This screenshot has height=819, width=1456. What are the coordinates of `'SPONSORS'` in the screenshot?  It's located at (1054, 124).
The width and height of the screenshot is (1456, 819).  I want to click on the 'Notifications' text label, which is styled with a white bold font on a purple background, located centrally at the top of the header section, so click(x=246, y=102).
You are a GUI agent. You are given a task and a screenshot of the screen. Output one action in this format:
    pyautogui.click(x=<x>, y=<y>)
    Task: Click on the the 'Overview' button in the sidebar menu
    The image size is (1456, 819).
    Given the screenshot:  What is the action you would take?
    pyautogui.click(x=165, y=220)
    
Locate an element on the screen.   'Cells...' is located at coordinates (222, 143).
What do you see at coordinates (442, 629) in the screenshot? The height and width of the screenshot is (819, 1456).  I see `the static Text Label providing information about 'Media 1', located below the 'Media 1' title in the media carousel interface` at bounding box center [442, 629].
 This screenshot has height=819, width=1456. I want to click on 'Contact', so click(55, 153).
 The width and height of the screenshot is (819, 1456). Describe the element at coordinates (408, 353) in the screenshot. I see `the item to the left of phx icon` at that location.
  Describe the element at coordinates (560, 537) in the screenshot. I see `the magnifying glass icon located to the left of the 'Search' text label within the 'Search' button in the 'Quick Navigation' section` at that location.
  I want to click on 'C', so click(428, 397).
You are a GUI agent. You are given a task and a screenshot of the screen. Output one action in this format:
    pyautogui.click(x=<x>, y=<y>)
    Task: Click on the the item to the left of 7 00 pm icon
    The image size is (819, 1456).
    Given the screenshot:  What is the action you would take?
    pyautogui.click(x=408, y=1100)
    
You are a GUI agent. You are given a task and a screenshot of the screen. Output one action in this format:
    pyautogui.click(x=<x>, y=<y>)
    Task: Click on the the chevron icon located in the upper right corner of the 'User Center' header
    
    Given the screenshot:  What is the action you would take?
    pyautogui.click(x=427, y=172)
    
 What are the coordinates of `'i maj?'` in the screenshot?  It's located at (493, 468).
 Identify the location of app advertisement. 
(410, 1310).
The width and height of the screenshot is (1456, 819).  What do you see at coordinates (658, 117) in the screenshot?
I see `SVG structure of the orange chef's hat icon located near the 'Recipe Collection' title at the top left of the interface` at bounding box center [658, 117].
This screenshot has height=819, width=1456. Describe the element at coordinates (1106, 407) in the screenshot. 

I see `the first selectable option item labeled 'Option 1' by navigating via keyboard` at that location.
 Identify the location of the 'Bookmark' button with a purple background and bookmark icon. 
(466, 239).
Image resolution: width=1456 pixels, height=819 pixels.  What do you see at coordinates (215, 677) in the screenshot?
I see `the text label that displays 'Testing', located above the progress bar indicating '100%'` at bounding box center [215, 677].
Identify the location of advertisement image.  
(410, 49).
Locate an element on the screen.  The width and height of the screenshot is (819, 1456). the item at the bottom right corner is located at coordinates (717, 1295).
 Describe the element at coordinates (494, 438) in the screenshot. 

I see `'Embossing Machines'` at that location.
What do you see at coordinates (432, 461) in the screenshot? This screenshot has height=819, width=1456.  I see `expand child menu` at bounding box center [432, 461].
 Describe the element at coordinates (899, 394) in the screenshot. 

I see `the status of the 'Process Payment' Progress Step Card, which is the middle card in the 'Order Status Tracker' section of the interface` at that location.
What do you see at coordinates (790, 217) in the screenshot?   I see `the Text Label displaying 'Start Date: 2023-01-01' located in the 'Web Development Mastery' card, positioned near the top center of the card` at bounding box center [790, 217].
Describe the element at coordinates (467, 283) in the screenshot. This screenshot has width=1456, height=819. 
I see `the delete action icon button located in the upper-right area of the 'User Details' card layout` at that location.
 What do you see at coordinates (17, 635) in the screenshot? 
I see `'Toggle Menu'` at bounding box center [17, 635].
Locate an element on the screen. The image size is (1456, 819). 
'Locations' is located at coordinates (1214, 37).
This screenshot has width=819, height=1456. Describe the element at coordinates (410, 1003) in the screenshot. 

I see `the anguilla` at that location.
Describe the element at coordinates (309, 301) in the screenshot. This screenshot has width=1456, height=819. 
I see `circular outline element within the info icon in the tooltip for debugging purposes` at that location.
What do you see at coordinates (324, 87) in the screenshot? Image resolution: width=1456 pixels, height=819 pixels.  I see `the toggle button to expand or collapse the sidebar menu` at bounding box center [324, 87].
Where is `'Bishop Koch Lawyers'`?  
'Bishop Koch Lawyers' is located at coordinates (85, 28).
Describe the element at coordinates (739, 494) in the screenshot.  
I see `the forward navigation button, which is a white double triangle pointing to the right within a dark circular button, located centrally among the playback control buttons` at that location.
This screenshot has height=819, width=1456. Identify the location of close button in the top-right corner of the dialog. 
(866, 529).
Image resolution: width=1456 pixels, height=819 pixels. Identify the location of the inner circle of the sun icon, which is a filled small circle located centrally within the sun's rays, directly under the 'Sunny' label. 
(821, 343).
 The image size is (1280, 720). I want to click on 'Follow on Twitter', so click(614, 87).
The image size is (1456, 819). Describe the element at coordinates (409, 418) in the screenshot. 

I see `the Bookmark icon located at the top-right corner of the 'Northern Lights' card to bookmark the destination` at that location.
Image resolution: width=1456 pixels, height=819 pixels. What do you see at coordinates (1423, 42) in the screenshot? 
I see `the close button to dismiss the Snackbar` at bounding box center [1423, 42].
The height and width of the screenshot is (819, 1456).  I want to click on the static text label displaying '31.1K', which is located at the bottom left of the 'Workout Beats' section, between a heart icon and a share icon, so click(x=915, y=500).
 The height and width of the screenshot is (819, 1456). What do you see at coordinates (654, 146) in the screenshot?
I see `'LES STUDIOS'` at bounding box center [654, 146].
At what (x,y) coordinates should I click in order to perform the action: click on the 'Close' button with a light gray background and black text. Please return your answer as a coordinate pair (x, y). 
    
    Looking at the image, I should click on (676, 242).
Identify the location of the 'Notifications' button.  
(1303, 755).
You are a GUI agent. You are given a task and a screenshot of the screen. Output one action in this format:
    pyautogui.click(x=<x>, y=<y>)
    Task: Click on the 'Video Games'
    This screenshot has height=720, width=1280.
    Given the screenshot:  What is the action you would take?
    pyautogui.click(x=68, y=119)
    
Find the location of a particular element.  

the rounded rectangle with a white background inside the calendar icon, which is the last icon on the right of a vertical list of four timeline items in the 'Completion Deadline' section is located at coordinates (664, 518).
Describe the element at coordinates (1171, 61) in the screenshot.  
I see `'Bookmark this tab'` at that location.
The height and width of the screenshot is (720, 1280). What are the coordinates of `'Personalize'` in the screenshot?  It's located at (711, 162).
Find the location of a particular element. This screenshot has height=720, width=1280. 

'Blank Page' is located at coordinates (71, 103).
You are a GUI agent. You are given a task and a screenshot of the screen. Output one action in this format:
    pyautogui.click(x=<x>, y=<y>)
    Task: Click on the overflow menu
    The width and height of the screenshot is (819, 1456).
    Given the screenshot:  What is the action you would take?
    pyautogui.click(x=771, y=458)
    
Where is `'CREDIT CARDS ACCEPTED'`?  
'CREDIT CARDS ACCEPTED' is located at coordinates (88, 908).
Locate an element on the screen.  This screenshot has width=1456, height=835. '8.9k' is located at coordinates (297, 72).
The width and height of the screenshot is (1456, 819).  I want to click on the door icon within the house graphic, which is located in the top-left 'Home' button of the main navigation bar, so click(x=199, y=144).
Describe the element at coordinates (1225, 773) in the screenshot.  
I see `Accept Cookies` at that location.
------------------------
Given instruction =
Starting at the line that contains "so click(x=199, y=144)." and continuing through the end of the rows, copy those lines again, substituting "Identify" for "Describe" and changing nothing else.

Correct output =
The width and height of the screenshot is (1456, 819).  I want to click on the door icon within the house graphic, which is located in the top-left 'Home' button of the main navigation bar, so click(x=199, y=144).
Identify the element at coordinates (1225, 773) in the screenshot.  
I see `Accept Cookies` at that location.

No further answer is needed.